=== Instructions to follow ===
Below are records; quote them exactly from the first line through the line that contains "You are a computer-use agent. The image size is (1874, 1138).".

=== Dataset entries ===
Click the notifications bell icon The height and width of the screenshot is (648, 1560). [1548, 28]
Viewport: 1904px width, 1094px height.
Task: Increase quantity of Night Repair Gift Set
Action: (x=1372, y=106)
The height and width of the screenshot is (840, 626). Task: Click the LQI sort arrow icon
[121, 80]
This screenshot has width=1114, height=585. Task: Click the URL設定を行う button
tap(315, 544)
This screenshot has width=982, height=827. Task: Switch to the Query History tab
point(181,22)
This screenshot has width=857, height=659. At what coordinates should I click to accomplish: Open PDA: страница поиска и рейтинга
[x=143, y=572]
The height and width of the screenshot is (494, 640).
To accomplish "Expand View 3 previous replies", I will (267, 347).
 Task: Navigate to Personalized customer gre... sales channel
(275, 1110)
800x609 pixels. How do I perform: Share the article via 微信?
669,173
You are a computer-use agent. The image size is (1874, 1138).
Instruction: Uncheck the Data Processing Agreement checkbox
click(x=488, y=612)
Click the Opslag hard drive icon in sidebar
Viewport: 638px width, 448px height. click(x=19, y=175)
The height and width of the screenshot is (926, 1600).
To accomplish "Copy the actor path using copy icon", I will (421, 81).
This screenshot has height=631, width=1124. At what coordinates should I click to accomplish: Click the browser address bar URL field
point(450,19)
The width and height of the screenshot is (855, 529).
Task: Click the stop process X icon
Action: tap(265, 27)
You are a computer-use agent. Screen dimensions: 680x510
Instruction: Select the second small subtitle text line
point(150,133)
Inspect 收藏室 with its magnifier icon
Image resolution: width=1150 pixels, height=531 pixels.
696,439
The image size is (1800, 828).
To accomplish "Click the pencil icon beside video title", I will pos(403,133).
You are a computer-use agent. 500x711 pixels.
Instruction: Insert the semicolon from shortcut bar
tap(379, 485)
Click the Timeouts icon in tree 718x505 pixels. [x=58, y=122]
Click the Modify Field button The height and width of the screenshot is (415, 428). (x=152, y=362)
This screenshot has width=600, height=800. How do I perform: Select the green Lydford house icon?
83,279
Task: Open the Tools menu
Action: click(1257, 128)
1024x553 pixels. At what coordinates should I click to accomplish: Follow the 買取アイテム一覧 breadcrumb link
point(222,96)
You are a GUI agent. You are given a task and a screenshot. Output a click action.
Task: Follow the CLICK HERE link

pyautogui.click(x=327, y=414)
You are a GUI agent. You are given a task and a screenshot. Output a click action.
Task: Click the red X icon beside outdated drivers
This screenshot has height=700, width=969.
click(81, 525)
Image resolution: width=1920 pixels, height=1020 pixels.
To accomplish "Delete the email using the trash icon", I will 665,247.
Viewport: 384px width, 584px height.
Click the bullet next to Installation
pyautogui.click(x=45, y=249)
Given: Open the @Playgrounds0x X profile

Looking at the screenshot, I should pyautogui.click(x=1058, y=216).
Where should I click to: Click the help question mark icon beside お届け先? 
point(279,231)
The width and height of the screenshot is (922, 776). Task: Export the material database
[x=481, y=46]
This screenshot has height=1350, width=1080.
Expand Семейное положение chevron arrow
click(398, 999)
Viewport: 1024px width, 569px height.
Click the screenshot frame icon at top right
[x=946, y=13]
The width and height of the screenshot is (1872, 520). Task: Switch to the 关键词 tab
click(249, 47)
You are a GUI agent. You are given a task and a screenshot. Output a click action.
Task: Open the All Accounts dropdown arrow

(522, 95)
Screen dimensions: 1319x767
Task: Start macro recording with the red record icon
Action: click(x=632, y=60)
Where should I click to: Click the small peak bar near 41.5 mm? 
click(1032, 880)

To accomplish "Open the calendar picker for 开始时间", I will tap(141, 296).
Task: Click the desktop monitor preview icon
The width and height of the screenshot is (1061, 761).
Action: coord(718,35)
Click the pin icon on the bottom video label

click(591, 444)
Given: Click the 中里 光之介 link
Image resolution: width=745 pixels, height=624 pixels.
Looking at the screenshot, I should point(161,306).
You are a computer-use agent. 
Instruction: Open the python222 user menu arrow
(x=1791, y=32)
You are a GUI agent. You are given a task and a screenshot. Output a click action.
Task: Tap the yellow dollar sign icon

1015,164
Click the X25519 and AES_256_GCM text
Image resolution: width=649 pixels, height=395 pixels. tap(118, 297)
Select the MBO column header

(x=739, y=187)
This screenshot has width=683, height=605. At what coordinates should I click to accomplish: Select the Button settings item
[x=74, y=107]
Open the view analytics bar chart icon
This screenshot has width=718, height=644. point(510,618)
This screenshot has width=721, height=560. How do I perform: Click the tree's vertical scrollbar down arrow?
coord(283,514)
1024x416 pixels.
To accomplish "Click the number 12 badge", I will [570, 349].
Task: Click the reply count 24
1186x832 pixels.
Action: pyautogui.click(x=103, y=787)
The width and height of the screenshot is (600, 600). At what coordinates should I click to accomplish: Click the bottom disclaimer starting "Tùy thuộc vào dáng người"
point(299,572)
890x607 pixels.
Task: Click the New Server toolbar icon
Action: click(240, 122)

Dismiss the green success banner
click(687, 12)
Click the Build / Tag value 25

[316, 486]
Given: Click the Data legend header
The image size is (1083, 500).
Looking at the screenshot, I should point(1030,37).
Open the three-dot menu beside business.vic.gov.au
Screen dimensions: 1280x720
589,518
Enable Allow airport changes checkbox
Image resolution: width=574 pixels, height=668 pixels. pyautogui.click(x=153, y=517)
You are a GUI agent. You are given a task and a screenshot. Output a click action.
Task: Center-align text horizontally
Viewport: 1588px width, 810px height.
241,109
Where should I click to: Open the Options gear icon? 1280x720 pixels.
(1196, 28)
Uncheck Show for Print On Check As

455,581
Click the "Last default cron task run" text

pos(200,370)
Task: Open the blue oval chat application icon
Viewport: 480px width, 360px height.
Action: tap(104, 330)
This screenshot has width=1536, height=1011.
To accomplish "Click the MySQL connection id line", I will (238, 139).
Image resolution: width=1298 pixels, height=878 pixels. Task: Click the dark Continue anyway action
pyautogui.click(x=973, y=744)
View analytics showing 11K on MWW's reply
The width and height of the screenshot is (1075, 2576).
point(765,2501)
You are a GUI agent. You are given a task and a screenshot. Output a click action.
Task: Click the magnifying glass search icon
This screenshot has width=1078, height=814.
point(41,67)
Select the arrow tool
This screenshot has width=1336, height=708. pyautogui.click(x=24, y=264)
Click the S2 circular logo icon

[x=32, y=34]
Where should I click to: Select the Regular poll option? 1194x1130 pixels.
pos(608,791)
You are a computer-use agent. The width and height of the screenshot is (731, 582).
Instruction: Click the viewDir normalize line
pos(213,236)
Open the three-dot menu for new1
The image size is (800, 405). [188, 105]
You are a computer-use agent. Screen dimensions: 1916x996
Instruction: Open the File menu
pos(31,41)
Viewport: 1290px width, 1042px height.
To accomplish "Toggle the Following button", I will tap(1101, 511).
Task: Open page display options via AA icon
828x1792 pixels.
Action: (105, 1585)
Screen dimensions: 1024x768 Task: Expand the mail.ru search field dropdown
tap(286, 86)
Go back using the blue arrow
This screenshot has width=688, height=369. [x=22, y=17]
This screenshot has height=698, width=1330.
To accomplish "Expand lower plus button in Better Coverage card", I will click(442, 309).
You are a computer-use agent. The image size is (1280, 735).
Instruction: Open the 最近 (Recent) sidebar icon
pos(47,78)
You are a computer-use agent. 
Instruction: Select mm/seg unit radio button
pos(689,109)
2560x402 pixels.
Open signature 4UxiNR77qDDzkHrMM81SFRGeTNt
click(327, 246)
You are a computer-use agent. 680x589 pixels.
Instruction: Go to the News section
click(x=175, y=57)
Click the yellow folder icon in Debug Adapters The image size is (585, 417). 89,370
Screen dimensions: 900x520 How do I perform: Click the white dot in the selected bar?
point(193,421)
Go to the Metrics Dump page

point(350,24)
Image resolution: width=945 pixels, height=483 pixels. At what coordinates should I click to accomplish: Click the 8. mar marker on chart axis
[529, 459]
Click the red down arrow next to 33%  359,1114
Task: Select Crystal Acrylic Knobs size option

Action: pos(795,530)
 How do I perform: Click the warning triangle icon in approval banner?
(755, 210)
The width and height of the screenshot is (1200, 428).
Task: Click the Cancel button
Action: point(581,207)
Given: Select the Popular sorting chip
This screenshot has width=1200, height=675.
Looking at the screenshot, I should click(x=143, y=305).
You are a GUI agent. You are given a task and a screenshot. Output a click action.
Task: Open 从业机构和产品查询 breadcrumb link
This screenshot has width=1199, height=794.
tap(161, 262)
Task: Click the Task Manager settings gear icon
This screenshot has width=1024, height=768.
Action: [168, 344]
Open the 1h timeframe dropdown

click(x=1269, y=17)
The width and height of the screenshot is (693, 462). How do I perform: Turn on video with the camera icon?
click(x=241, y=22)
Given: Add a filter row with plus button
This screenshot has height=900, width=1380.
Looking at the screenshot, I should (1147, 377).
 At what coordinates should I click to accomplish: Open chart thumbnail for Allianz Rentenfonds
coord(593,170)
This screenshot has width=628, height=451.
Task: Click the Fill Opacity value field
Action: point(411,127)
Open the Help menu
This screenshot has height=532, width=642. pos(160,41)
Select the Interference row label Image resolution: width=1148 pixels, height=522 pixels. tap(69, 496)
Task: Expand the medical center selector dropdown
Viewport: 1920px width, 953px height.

=== Written solution ===
Click the notifications bell icon The height and width of the screenshot is (648, 1560). [1548, 28]
Viewport: 1904px width, 1094px height.
Task: Increase quantity of Night Repair Gift Set
Action: (x=1372, y=106)
The height and width of the screenshot is (840, 626). Task: Click the LQI sort arrow icon
[121, 80]
This screenshot has width=1114, height=585. Task: Click the URL設定を行う button
tap(315, 544)
This screenshot has width=982, height=827. Task: Switch to the Query History tab
point(181,22)
This screenshot has width=857, height=659. At what coordinates should I click to accomplish: Open PDA: страница поиска и рейтинга
[x=143, y=572]
The height and width of the screenshot is (494, 640).
To accomplish "Expand View 3 previous replies", I will (267, 347).
 Task: Navigate to Personalized customer gre... sales channel
(275, 1110)
800x609 pixels. How do I perform: Share the article via 微信?
669,173
You are a computer-use agent. The image size is (1874, 1138).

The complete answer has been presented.